A Universal Architecture for Cross-Cutting Tools in Distributed Systems

PhD Thesis: Brown University |

Author's Version

Recent research has proposed a variety of cross-cutting tools to help monitor and troubleshoot end-to-end behaviors in distributed systems. However, most prior tools focus on data collection and aggregation, and treat analysis as a distinct step to be performed later, offline. This restricts the applicability of such tools to only doing post-facto analysis. However, this is not a fundamental limitation. Recent research has proposed tools that integrate analysis and decision-making at runtime, to directly enforce end-to-end behaviors and adapt to events.

In this thesis I present two new applications of cross-cutting tools to previously unexplored domains: resource management, and dynamic monitoring. Retro, a cross-cutting tool for resource management, provides end-to-end performance guarantees by propagating tenant identifiers with executions, and using them to attribute resource consumption and enforce throttling decisions. Pivot Tracing, a cross-cutting tool for dynamic monitoring, dynamically monitors metrics and contextualizes them based on properties deriving from arbitrary points in an end-to-end execution.

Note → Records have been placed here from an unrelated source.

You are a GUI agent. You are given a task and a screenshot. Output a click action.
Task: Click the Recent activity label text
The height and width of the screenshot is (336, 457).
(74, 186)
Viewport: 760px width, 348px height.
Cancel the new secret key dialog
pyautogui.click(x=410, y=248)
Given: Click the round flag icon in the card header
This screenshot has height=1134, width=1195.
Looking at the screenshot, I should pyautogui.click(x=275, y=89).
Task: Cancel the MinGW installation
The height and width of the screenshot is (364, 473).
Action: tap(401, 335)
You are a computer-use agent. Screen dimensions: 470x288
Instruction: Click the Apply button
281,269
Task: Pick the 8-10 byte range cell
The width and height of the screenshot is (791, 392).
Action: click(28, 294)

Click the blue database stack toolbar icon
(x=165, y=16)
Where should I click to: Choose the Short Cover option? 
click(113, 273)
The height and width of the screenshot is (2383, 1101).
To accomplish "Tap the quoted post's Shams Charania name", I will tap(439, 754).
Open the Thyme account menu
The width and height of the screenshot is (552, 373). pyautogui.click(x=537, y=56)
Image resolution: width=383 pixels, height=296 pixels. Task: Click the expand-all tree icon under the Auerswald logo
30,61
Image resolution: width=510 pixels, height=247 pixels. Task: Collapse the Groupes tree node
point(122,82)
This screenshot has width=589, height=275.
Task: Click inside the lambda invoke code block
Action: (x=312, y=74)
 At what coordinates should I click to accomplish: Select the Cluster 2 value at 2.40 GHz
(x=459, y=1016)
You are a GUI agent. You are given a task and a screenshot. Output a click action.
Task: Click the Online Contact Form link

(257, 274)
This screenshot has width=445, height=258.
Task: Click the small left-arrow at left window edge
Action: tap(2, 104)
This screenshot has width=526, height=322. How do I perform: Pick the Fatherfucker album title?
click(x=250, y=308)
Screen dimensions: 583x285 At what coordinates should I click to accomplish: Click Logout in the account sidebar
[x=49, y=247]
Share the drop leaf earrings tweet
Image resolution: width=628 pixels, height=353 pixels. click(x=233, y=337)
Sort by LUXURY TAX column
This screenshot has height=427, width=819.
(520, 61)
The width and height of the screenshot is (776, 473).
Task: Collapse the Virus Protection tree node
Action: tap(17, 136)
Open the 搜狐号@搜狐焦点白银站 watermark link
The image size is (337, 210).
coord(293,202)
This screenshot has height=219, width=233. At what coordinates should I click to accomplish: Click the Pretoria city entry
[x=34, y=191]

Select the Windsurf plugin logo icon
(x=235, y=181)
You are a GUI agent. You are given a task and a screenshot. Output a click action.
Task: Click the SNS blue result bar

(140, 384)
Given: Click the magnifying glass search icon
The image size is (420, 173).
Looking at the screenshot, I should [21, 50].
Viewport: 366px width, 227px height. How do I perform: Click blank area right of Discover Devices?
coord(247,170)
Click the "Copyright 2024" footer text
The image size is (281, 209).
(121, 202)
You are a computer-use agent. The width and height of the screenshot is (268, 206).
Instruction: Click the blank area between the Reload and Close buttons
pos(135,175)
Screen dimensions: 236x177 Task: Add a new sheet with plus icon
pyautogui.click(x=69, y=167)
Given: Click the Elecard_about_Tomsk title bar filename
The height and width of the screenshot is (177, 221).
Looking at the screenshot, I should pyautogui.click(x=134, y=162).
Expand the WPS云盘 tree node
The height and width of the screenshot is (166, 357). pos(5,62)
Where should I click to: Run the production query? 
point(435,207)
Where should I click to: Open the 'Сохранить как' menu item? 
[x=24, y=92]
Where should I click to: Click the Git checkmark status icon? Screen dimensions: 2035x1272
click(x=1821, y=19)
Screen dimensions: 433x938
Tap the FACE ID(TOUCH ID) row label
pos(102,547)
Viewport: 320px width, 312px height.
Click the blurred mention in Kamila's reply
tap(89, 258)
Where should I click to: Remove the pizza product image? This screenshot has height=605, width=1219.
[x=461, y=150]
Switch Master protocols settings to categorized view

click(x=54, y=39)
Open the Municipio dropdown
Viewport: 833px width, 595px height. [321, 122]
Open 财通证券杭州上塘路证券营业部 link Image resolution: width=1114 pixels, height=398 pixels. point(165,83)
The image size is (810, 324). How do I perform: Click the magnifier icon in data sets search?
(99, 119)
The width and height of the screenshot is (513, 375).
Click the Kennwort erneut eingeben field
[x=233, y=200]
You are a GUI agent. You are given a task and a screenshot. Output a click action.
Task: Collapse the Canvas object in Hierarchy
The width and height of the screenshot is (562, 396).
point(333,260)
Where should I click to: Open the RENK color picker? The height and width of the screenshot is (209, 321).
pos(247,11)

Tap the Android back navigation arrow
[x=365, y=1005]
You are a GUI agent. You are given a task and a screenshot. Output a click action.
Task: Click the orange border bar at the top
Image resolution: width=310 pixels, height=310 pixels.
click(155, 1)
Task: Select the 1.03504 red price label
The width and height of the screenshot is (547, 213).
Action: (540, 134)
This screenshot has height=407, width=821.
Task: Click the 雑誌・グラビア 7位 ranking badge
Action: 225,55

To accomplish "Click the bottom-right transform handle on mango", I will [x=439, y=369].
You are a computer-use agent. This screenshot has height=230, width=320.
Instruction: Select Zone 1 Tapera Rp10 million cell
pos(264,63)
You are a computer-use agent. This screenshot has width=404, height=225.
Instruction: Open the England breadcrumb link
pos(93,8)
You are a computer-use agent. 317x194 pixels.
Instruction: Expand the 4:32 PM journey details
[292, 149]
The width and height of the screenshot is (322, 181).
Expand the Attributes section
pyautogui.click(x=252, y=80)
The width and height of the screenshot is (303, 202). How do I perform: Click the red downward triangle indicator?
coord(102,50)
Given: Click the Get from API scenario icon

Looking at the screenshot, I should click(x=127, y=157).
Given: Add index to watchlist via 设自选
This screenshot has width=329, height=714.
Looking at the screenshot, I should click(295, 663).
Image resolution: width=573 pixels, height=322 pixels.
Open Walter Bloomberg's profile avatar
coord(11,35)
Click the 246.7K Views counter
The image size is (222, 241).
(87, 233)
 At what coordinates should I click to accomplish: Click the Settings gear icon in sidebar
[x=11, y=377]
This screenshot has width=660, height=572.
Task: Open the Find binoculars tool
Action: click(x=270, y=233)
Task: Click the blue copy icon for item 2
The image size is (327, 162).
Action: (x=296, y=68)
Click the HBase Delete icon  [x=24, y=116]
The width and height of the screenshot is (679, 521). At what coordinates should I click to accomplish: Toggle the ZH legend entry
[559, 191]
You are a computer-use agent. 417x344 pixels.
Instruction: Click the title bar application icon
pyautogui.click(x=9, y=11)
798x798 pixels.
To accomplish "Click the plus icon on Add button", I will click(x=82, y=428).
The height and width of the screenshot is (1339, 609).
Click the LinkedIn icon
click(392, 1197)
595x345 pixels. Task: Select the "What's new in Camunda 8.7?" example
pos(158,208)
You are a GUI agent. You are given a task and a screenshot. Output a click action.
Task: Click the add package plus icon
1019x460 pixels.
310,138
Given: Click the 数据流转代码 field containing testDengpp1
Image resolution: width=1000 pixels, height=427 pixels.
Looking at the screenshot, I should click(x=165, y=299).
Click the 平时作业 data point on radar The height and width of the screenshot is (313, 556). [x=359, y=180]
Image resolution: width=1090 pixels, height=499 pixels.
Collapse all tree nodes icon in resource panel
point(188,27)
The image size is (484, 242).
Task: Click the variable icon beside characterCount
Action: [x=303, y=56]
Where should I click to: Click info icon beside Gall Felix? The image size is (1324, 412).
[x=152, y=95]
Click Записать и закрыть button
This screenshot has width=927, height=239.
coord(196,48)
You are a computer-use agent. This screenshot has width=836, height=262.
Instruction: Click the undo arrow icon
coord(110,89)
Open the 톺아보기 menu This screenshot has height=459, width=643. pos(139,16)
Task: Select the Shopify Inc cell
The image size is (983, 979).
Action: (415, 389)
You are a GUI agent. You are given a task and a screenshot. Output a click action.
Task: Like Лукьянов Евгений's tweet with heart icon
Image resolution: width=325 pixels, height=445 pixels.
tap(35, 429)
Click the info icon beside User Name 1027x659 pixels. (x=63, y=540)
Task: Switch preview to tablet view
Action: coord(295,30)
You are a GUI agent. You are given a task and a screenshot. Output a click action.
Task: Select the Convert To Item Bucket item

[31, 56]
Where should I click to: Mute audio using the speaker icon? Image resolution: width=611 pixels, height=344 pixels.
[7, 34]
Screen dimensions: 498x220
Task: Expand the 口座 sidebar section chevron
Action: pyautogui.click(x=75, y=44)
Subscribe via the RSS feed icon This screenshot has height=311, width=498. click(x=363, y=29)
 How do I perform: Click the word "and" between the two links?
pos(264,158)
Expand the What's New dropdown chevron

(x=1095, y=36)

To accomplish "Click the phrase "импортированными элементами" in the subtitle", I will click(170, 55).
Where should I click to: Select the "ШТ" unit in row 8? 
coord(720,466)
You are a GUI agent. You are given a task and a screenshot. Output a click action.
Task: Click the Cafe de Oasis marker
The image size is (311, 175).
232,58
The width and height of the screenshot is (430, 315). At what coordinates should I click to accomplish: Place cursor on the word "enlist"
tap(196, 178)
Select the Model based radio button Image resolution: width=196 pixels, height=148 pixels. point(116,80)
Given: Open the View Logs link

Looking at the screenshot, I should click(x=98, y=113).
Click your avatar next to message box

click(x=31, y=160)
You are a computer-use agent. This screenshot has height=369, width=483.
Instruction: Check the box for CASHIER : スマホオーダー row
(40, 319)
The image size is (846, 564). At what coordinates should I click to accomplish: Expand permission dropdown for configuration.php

Retro and Pivot Tracing illustrate the potential breadth of cross-cutting tools in providing visibility and control over distributed system behaviors. From this, I identify and characterize the common challenges associated with developing and deploying cross-cutting tools. This motivates the design of baggage contexts, a general-purpose context that can be shared and reused by different cross-cutting tools. Baggage contexts abstract and encapsulate components that are otherwise duplicated by most cross-cutting tools, and decouples the design of tools into separate layers that can be addressed independently by different teams of developers.

The potential impact of a common architecture for cross-cutting tools is significant. It would enable more pervasive, more useful, and more diverse cross-cutting tools, and make it easier for developers to defer development-time decisions about which tools to deploy and support.